Play: The Wide-Flanged Beam of Diamocles
The Time of Your Life By William Saroyan, Directed by Tina Landau, Seattle Rep.
This is a slice of life play, in this case in the slice removed from a seedy San Francisco bar in the late 1930's. Characters bustle in and out and stories weave around each other, and at the center is a character named Joe (Jeff Perry), who seems to be either being drinking himself to death, or playing Magic Christian to the people who come into the bar, aiding and entertaining as he moves through their lives.

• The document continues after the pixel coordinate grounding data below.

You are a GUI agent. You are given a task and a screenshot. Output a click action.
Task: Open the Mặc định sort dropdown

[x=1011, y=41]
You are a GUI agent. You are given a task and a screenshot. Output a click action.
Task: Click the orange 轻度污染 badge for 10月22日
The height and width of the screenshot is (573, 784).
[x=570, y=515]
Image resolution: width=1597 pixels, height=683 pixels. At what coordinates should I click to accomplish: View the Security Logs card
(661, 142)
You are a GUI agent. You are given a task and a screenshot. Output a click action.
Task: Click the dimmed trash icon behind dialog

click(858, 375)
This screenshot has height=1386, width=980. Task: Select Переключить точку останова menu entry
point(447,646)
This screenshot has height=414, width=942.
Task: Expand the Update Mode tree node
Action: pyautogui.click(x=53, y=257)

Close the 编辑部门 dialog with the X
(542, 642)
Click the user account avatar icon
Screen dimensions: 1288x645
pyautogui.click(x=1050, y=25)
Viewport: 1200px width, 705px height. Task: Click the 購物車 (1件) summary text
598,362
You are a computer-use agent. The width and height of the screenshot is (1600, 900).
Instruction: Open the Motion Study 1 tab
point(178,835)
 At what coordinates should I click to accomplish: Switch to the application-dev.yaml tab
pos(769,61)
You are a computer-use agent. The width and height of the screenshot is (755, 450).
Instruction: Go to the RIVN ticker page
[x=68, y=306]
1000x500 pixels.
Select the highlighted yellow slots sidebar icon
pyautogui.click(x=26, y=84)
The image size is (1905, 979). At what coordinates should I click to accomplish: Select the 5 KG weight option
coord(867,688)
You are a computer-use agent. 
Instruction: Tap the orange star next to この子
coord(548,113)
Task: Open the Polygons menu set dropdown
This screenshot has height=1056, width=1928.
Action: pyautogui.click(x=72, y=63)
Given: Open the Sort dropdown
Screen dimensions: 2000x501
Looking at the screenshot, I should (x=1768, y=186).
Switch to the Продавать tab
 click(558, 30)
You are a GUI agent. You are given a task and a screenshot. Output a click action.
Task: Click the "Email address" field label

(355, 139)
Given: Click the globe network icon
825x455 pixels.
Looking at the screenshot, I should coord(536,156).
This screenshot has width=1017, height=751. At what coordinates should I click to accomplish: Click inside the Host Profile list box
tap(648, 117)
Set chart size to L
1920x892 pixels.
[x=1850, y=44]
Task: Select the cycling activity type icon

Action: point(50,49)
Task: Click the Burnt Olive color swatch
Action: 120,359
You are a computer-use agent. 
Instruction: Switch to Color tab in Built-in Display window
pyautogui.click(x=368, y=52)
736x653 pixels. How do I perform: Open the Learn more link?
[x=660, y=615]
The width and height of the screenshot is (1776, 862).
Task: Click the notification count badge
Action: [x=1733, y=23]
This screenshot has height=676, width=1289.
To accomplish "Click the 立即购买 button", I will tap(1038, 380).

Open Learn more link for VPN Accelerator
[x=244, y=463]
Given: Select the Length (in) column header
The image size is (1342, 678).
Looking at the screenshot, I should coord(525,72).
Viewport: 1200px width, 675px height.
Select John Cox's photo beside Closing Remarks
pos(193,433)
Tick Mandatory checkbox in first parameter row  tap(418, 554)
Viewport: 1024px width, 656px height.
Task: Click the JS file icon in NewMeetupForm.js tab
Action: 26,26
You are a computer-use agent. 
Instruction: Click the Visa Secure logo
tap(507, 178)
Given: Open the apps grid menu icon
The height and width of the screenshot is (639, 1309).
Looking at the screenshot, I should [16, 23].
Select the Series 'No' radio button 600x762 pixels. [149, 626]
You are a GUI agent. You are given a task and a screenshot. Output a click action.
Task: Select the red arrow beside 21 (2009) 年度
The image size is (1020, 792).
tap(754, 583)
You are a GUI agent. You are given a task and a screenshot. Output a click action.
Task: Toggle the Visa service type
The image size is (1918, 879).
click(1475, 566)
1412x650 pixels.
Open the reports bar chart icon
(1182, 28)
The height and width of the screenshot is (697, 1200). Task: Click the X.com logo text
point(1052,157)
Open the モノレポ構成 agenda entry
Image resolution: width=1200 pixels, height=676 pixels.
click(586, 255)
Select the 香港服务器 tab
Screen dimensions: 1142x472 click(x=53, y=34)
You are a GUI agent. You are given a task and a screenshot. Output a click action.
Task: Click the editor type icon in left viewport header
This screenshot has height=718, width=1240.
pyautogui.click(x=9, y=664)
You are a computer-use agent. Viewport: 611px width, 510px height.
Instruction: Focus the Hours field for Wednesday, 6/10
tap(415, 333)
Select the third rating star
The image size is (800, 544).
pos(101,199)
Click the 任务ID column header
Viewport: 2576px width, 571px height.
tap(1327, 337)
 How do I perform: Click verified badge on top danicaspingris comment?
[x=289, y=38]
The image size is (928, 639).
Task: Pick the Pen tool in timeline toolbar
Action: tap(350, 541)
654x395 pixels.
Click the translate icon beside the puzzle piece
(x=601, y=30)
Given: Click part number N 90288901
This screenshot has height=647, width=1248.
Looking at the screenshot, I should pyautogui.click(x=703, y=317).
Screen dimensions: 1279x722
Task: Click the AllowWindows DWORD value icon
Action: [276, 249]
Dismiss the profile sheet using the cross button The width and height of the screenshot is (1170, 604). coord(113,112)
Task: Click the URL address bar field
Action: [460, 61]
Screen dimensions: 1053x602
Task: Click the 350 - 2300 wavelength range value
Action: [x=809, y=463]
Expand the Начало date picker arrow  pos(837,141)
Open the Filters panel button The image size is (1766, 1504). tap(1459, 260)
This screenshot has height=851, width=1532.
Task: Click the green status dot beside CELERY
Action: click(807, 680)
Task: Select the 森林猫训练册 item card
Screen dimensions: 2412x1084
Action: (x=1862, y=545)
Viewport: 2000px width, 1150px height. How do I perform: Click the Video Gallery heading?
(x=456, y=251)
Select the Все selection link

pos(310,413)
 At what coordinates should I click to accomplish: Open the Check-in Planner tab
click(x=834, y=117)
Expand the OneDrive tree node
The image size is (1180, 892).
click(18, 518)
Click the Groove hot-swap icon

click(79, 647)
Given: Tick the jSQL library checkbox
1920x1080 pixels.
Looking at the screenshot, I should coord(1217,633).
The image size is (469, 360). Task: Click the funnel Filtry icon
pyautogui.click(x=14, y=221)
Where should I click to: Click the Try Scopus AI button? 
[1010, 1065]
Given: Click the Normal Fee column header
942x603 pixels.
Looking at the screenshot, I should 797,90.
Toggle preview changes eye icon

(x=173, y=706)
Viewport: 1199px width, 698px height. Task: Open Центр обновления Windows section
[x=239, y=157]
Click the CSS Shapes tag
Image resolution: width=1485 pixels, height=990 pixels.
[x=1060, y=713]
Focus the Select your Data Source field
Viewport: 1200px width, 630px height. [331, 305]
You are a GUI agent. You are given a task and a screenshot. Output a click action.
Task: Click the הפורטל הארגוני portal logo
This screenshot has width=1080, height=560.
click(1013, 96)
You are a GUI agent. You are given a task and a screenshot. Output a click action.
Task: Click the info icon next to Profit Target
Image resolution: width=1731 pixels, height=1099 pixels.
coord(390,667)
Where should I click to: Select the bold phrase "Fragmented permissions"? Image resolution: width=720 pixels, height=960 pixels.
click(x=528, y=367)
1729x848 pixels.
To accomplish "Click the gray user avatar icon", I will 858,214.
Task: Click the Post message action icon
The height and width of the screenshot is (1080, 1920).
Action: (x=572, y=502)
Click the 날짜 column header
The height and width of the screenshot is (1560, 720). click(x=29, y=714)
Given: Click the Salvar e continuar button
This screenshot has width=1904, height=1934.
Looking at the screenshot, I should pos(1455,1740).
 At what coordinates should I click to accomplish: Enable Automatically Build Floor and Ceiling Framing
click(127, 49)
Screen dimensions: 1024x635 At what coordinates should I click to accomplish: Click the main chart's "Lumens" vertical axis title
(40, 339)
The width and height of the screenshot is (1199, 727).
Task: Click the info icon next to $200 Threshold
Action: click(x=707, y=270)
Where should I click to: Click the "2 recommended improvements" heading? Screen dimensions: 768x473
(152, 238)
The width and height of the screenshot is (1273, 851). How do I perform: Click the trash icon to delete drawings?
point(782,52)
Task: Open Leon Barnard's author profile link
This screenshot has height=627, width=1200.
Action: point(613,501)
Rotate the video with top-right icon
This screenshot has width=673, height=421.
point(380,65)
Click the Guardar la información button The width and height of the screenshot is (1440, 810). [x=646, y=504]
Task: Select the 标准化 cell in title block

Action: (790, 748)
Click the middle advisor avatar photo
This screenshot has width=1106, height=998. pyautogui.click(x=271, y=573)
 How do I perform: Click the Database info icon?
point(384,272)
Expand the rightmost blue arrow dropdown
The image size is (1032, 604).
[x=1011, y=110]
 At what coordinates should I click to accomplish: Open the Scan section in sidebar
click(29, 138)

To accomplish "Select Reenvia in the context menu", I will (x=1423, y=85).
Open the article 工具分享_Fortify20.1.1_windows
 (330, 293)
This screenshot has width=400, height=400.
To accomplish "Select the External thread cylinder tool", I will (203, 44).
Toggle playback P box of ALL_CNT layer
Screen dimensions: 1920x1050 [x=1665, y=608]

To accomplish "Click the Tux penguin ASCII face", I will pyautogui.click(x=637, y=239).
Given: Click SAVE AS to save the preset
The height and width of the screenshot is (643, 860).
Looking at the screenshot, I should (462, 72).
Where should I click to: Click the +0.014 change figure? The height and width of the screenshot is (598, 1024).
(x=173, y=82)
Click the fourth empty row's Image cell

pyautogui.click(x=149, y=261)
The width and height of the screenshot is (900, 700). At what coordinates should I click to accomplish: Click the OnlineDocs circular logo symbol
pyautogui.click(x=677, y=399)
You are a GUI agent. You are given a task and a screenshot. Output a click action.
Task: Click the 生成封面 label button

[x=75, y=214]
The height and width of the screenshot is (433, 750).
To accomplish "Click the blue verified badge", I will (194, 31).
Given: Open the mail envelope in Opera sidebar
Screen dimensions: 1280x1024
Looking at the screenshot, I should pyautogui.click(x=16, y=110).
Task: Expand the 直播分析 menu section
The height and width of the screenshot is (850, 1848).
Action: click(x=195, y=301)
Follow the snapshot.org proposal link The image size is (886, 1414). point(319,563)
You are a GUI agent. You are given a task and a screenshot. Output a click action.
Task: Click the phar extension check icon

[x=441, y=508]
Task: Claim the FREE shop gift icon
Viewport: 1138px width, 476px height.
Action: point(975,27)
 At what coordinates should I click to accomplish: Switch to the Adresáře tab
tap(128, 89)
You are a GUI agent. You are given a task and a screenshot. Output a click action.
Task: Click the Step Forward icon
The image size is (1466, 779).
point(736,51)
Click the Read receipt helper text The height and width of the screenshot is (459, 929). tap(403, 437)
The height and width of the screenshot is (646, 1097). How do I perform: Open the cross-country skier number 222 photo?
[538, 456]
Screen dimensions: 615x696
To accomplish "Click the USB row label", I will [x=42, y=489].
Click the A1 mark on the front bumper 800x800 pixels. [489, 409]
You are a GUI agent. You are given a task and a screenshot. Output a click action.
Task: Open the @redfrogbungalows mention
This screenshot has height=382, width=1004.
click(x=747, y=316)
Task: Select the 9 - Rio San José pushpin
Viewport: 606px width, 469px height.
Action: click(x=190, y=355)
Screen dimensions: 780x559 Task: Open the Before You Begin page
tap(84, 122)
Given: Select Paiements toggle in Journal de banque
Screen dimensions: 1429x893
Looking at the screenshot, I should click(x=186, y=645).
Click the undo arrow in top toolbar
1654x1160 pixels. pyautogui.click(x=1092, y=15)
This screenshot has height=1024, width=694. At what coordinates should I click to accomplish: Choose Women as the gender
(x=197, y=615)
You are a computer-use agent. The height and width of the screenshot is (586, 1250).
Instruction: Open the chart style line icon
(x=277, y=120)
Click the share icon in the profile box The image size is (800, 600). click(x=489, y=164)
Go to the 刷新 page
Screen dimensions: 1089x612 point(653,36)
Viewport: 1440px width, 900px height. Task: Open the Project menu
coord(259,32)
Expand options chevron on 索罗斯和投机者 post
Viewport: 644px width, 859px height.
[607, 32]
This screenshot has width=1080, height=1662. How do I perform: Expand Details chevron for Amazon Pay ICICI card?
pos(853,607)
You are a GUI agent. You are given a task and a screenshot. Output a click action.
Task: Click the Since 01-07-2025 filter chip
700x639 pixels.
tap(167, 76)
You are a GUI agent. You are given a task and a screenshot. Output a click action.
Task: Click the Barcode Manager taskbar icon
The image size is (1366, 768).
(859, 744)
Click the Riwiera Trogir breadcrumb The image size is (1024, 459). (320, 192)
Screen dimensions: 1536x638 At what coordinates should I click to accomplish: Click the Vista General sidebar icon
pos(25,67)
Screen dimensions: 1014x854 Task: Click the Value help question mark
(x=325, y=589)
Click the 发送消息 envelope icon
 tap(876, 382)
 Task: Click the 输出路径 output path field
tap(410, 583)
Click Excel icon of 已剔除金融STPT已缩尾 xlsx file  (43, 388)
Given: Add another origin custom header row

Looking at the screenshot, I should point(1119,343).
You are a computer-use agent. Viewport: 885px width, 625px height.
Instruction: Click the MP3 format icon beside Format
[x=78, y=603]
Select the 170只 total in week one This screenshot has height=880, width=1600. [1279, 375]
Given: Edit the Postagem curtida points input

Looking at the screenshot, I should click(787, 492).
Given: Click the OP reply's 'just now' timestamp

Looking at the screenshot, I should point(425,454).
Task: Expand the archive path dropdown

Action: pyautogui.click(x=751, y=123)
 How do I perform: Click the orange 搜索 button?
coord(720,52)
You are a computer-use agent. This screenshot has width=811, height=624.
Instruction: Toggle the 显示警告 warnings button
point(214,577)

The main plot revolves around Joe, who has money but no visible support, and his sidekick Tom (Patrick New), who Joe sends out on all sorts of nonsense errands - toys, magazines, and a watermelon (well, he forgets about the watermelon). Tom falls for Kitty, a soiled dove with dreams of normalcy. Around this slender plot are a mass of characters who drift into the bar - the old Armenian philosopher, the former cowboy who herded cattle on a bike, a starving young black man who becomes the house pianist, a pair of swells who are slumming, and young man despondant about hard-hearted sweetheart. And a really bad comedian who is a really great dancer - though amazingly, his comedy routine, which makes people happy but won't make them laugh, is a poetry slam fifty years too soon.
So the characters swirl and ebb and slosh into each other, while there are labor troubles on the docks and vice raids on the girls. The direction pitches everything together - lines run over each other, minor characters are continually in motion in the background, everyone is doing bits while the main action is across the stage. And then one of the mains gets a speech, and everything freezes (or at least slows down) as they get their moment. In normal play-time, these would be solid lumps set down in the midst of it all (like in Shaw's still-undigestable Misaliance), but here, they are breathers from the bustle. The actors are on the stage, in character, before the lights go down, and stay on stage during the intermission. The effect is to sell the reality of this, they are incredibly effective.
And through it all comes out Saroyan's main thrust - life is to be lived - embraced, wrestled to the ground, and loved. Joe is hunting for it, and bringing it, often effortlessly and without realizing it, to the people around them. The play, with its huge cast, cannot be contained on the stage, and sprawls out into the audience. The pinball machine is out in one aisle, the telephone in the other, and some of the balcony seats are replaced by tiny B-girl rooms. The bar itself has no walls, and we see past it to the docks - labor trouble, cops, and Salvation Army and all. And rising above it all a crane hanging a huge wide-flange beam over the proceedings and the audience, both a symbol of rebuilding lives from the depression and the approaching doom of WWII.
The huge cast is wonderful. Most are from the Steppenwolf production of the play, so are not the Rep regulars, and that disconnect works. Instead of seeing of familiar faces in roles, these are fresh and we're willing to get more into character than acting. We like these people by the end of the first act, and we're worried about them as we move to the end of the second. And at the hub is Jeff Perry, who has extensive television credits and was recognized by a large number of Nash Bridges fans in the audience. For me, he was a wonderful first appearance, and just wonderful in the role (and as a factoid I have found out later, Jimmy Cagney had the role in the movie version).
Risking a sentimental hodge-podge, Director Landau instead creates actingJazz, the rhythm and notes working together in a swirling. This is the land that Steinbeck wrote of and Hopper painted, the tale end of the Depression, when things were about to get worse. It does have a connection with us today, in our After Eleven world, of what's it like to be alive when the world itself is changing gears.
Kate and I both liked this one. Recommended.